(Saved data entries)

-------

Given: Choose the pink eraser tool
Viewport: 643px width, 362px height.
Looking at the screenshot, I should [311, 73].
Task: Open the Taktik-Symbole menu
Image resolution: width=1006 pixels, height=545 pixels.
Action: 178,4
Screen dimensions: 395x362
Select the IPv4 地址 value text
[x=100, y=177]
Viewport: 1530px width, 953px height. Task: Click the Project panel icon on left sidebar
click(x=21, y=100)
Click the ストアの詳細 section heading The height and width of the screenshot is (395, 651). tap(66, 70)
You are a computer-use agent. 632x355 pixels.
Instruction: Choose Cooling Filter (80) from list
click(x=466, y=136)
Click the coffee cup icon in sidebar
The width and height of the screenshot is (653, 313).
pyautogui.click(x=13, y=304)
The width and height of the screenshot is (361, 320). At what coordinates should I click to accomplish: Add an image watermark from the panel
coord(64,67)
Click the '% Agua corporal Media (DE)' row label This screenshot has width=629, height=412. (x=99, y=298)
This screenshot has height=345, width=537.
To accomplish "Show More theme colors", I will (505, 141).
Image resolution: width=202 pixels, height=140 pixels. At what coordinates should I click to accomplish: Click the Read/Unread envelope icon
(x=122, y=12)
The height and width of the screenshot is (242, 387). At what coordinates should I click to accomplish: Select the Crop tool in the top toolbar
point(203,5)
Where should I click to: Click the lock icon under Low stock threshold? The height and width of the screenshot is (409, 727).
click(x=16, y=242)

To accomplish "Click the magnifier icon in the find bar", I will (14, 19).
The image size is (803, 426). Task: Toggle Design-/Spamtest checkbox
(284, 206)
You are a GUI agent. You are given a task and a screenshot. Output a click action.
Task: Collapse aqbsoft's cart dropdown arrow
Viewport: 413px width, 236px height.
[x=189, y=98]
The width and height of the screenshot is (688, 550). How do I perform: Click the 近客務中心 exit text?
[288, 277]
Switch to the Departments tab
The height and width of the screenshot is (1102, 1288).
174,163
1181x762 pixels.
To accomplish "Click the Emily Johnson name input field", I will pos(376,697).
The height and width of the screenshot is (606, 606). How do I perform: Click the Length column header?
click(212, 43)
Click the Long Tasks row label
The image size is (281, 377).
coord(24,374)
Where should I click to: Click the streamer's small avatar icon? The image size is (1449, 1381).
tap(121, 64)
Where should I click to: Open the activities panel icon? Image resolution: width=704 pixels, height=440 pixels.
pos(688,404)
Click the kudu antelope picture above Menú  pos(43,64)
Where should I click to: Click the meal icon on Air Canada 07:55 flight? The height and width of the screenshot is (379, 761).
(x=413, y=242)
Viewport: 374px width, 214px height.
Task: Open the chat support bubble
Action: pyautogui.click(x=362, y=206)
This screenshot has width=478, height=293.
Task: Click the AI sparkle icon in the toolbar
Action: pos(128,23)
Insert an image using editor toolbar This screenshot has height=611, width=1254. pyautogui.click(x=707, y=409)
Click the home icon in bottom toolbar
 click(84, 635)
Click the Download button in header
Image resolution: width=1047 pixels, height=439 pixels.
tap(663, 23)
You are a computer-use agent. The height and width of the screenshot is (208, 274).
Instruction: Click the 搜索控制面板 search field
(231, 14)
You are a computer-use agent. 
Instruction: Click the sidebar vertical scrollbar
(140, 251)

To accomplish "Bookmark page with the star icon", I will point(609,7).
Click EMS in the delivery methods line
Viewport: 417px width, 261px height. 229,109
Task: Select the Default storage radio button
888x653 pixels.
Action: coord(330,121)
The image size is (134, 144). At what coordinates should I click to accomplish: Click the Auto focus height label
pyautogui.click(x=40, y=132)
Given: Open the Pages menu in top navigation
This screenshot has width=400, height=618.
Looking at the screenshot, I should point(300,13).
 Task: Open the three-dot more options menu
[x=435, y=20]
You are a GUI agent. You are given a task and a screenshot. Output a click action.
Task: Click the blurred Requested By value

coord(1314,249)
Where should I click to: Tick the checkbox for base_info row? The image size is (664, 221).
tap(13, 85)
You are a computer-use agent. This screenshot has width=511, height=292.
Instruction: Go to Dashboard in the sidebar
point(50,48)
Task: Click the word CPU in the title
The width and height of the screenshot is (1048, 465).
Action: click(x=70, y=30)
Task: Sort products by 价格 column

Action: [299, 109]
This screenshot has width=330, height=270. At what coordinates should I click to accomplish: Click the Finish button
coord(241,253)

-------

YOUR OBJECTIVE: Each line above that contains the string "will" should be identified and copied.

RESULT OF THE EXERCISE:
To accomplish "Show More theme colors", I will (505, 141).
To accomplish "Click the magnifier icon in the find bar", I will (14, 19).
To accomplish "Click the Emily Johnson name input field", I will pos(376,697).
To accomplish "Bookmark page with the star icon", I will point(609,7).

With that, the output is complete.